● **Work order A**:
From the abstract below, duplicate word for word the passage that begins with the words containing "METHODS: Psychiatrists were" and ends with "the dependent variable.".
● **Work order B**:
In the abstract below, what range did the maximum acceptable risk span across the sample of psychiatrists once heterogeneity was included?

● **Exercise passage**:
★ ★ ★ ★ ★ ★ ★

BACKGROUND: In discrete-choice experiments (DCEs), respondents are presented with a series of scenarios and asked to select their preferred choice. In clinical decision making, DCEs allow one to calculate the maximum acceptable risk (MAR) that a respondent is willing to accept for a one-unit increase in treatment efficacy. Most published studies report the average MAR for the whole sample, without conveying any information about heterogeneity. For a sample of psychiatrists prescribing drugs for a series of hypothetical patients with schizophrenia, this article demonstrates how heterogeneity accounted for in the DCE modeling can be incorporated in the derivation of the MAR.
METHODS: Psychiatrists were given information about a group of patients' responses to treatment on the Positive and Negative Syndrome Scale (PANSS) and the weight gain associated with the treatment observed in a series of 26 vignettes. We estimated a random parameters logit (RPL) model with treatment choice as the dependent variable.
RESULTS: Results from the RPL were used to compute the MAR for the overall sample. This was found to be equal to 4%, implying that, overall, psychiatrists were willing to accept a 4% increase in the risk of an adverse event to obtain a one-unit improvement of symptoms - measured on the PANSS. Heterogeneity was then incorporated in the MAR calculation, finding that MARs ranged between 0.5 and 9.5 across the sample of psychiatrists.
LIMITATIONS: We provided psychiatrists with hypothetical scenarios, and their MAR may change when making decisions for actual patients.
CONCLUSIONS: This analysis aimed to show how it is possible to calculate physician-specific MARs and to discuss how MAR heterogeneity could have implications for medical practice.

★ ★ ★ ★ ★ ★ ★

● **Source material**:

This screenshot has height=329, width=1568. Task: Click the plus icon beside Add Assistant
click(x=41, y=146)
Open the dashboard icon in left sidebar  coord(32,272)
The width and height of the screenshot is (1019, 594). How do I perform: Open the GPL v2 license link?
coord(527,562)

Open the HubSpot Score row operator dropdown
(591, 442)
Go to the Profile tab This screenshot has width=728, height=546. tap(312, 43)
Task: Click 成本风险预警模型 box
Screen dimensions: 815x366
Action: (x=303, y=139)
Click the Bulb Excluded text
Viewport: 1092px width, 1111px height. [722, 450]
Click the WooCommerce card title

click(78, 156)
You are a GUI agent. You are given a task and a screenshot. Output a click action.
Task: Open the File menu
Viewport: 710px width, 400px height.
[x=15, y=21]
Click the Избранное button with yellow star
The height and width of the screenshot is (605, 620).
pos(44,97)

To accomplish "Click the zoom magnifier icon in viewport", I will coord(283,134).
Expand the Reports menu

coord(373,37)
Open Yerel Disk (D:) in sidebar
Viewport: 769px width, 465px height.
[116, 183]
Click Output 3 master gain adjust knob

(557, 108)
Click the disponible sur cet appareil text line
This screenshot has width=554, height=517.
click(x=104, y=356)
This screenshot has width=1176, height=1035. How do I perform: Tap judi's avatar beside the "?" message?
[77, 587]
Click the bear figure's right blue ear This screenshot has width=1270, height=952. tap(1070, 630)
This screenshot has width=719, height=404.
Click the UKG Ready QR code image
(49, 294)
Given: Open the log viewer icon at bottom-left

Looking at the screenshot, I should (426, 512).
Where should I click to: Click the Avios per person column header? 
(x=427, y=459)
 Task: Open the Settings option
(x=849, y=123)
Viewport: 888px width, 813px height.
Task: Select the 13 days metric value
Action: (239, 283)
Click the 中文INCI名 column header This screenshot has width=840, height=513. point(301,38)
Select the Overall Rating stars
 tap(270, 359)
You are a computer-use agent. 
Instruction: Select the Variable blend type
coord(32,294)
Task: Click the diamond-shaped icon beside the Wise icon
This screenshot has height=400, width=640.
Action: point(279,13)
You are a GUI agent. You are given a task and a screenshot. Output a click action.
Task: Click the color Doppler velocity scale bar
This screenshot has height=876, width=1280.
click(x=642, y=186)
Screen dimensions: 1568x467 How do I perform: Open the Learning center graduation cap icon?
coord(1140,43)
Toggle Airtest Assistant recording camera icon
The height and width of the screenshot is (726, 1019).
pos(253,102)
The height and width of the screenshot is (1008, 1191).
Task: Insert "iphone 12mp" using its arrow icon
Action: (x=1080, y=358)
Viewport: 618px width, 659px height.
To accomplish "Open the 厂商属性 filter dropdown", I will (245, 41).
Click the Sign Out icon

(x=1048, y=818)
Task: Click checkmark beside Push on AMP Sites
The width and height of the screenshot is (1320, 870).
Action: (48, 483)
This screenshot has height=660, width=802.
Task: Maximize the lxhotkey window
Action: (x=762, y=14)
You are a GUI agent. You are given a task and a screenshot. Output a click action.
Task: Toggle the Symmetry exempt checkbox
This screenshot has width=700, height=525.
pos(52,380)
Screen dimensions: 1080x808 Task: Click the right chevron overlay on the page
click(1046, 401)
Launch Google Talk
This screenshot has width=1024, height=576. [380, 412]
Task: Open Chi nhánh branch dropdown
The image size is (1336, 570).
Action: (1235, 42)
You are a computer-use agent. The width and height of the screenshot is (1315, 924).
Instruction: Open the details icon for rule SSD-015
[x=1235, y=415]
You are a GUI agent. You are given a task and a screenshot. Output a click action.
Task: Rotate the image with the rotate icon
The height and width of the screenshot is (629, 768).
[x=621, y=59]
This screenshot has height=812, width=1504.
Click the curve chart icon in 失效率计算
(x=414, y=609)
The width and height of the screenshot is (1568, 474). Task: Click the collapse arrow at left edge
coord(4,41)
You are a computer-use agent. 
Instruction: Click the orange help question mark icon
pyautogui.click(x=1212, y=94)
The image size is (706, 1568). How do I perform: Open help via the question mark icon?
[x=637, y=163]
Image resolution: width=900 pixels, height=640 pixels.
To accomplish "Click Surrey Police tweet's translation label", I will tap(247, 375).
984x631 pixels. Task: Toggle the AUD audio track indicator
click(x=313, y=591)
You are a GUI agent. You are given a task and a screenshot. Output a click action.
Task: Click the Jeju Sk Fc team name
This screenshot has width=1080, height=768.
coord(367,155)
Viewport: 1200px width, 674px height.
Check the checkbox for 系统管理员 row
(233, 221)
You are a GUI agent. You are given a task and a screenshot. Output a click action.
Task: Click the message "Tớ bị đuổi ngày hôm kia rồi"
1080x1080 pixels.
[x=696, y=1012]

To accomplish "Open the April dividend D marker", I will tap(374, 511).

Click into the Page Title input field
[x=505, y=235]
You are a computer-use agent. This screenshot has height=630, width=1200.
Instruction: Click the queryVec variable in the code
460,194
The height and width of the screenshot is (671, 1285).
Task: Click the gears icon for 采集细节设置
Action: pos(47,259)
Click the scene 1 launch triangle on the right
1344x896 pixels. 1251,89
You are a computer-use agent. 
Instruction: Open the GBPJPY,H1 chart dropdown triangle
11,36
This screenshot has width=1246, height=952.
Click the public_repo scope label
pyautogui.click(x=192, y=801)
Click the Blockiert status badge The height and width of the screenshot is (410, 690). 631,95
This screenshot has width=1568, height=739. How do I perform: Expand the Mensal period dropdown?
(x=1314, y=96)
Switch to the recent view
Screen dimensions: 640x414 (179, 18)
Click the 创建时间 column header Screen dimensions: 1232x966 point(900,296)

★ ★ ★ ★ ★ ★ ★

● **Expected answer A**:
METHODS: Psychiatrists were given information about a group of patients' responses to treatment on the Positive and Negative Syndrome Scale (PANSS) and the weight gain associated with the treatment observed in a series of 26 vignettes. We estimated a random parameters logit (RPL) model with treatment choice as the dependent variable.

● **Expected answer B**:
Between 0.5 and 9.5.